LUXEMBURG afp | Unternehmen machen sich strafbar, wenn sie auf ihren Internetseiten unsichtbare Schlüsselwörter mit Bezug auf Produkte der Konkurrenz unterbringen, um von Suchmaschinen besser gefunden zu werden.
Solche in den Quellcode einer Webseite eingeschriebenen Metatags sind irreführende Werbung, entschied der Europäische Gerichtshof (EuGH) in einem am Donnerstag veröffentlichten Urteil. (Az: C-657/11)

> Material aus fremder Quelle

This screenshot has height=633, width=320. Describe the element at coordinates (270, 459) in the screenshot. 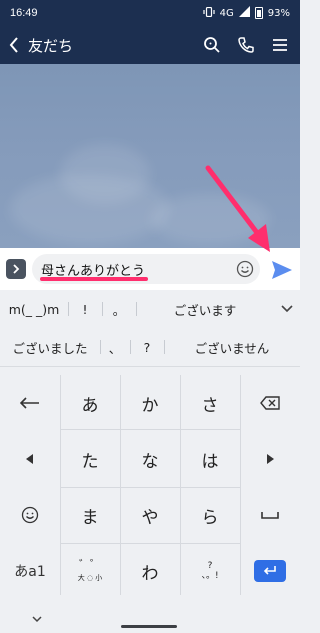

I see `cursor-right-key` at that location.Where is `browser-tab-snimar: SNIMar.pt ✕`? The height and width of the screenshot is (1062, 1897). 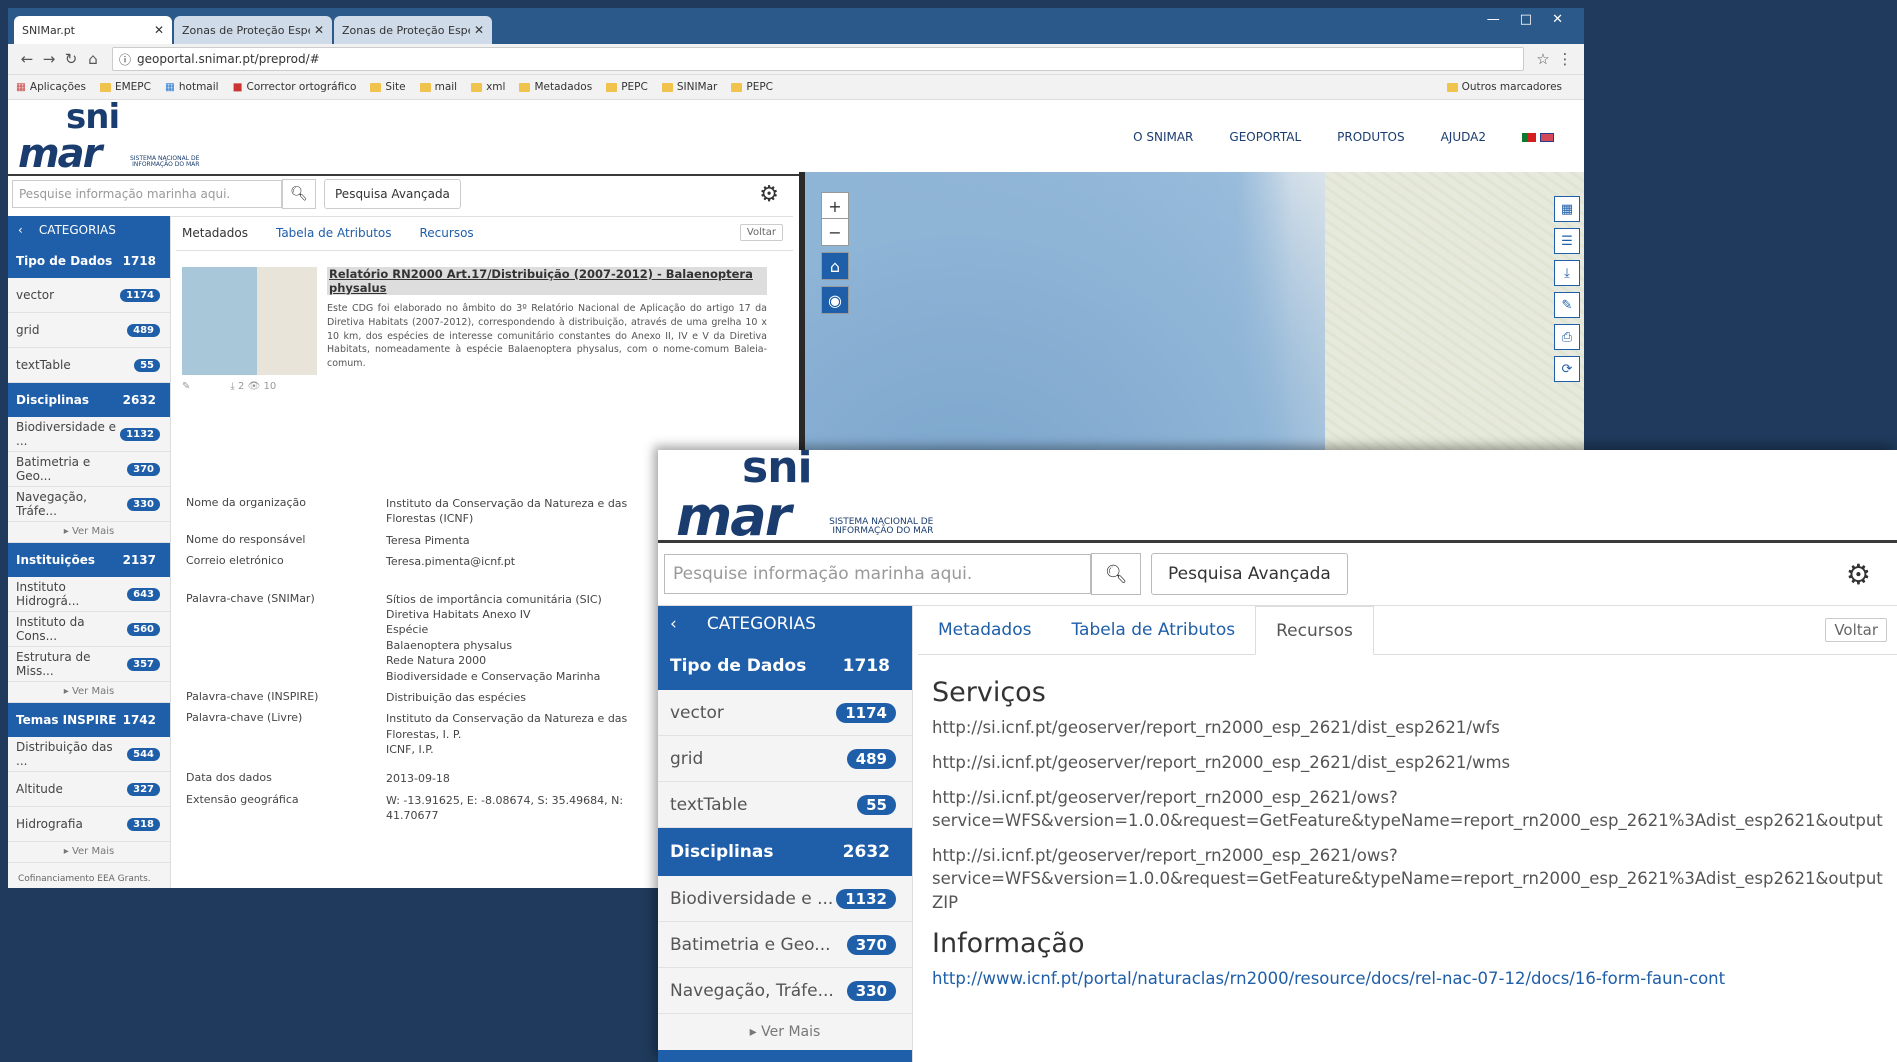
browser-tab-snimar: SNIMar.pt ✕ is located at coordinates (93, 30).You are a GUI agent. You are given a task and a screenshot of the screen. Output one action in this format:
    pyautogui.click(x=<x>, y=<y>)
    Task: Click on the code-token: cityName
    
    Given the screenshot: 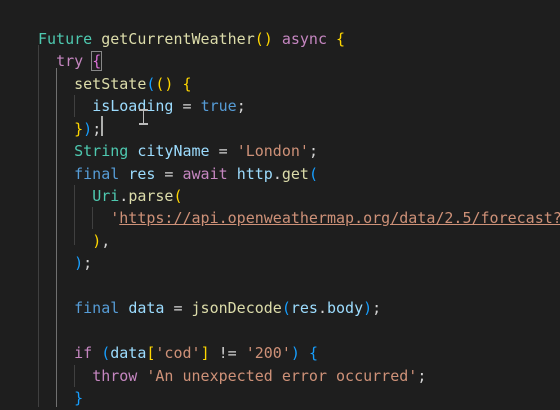 What is the action you would take?
    pyautogui.click(x=174, y=151)
    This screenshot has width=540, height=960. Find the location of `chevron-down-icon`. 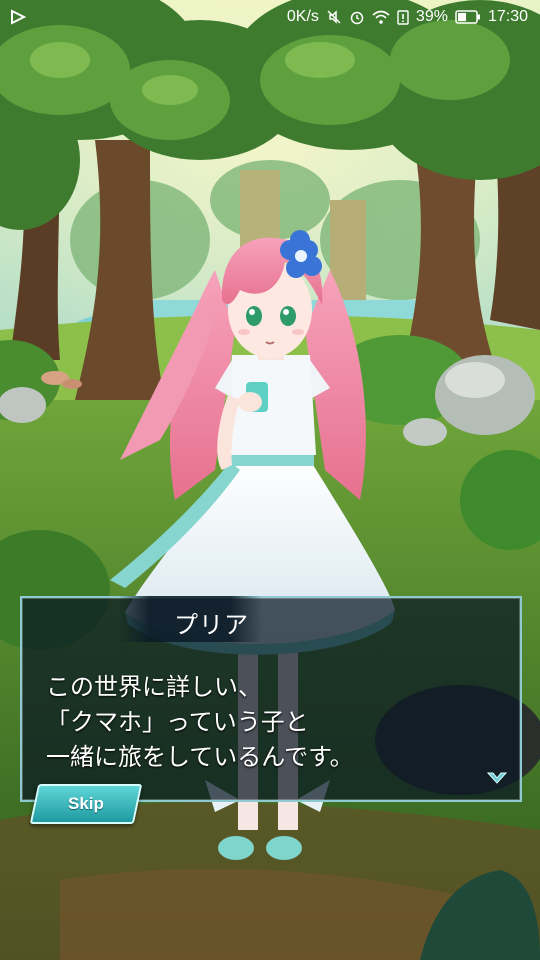

chevron-down-icon is located at coordinates (497, 780).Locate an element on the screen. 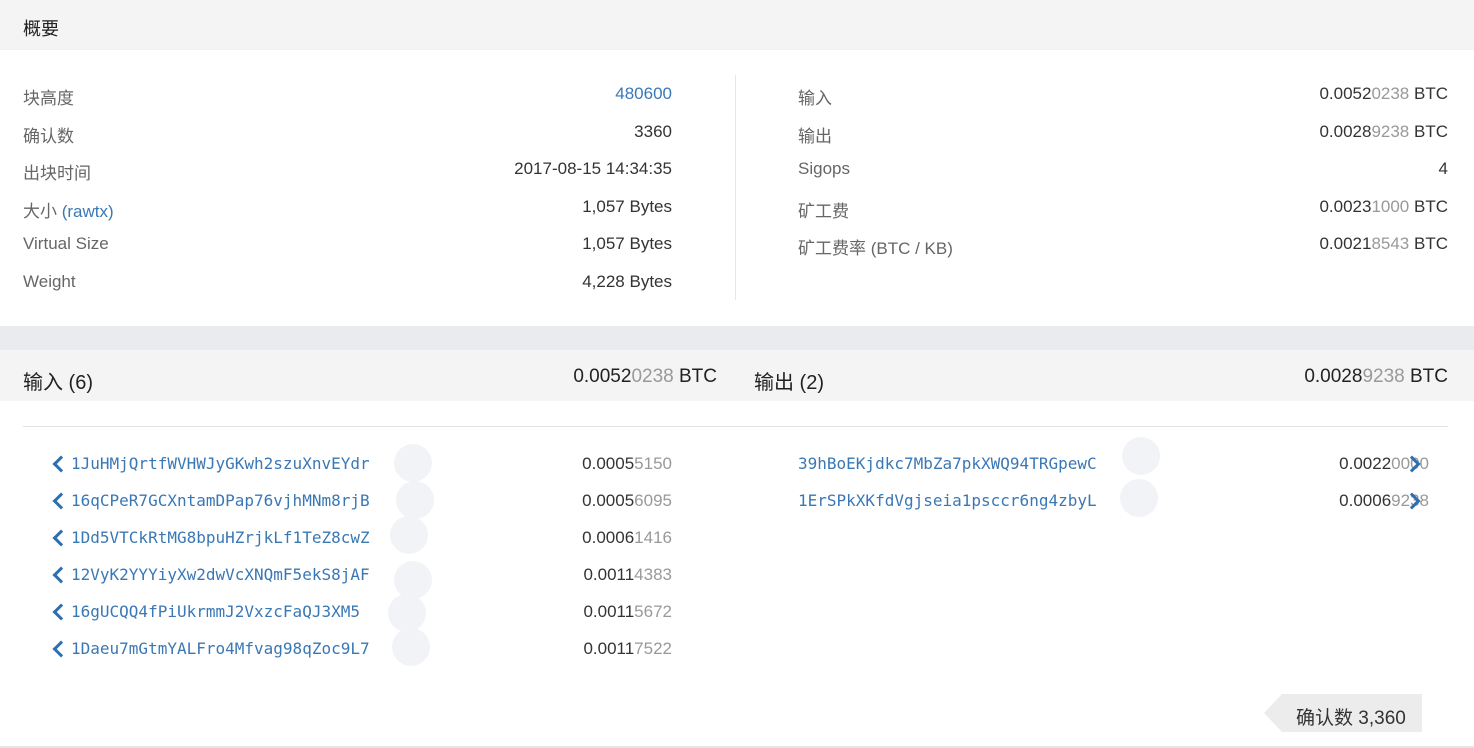 Image resolution: width=1474 pixels, height=748 pixels. inputs-total-light: 0238 is located at coordinates (652, 376).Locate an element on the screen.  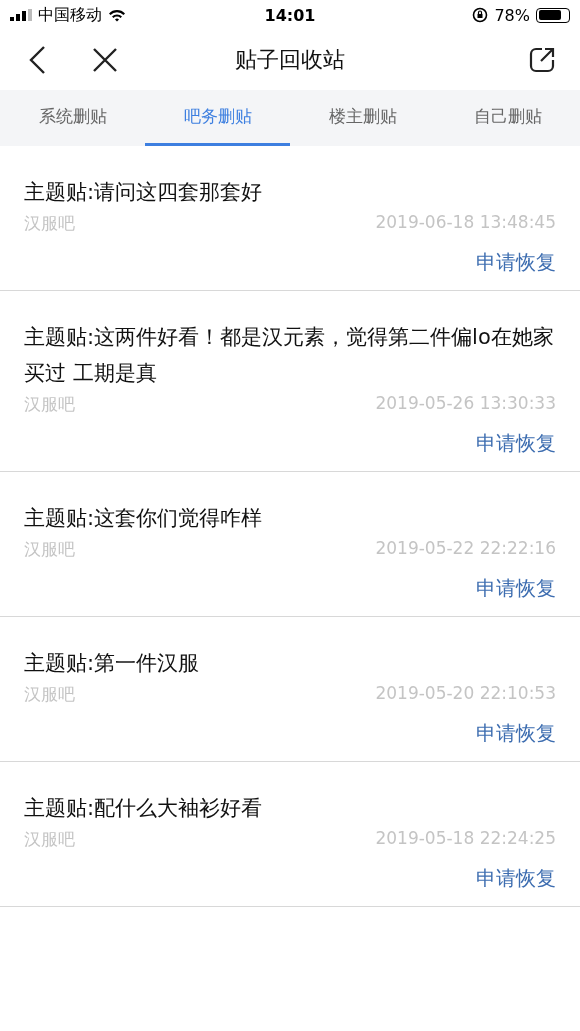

Metatag-Schlüsselwörter, die dem Inhalt einer Webseite beschreiben, werden von Suchmaschinen wie Google erkannt und beeinflussen damit die Reihenfolge des angezeigten Suchergebnisses.
Diesen Umstand nutzte im nun entschieden Fall ein beklagtes belgisches Unternehmen: Es hatte auf seiner Website Begriffe und Bezeichnungen von Waren der Konkurrenz als Metatags verwandt und muss sich nach dem Luxemburger Urteil nun wegen unzulässiger vergleichender Werbung verantworten.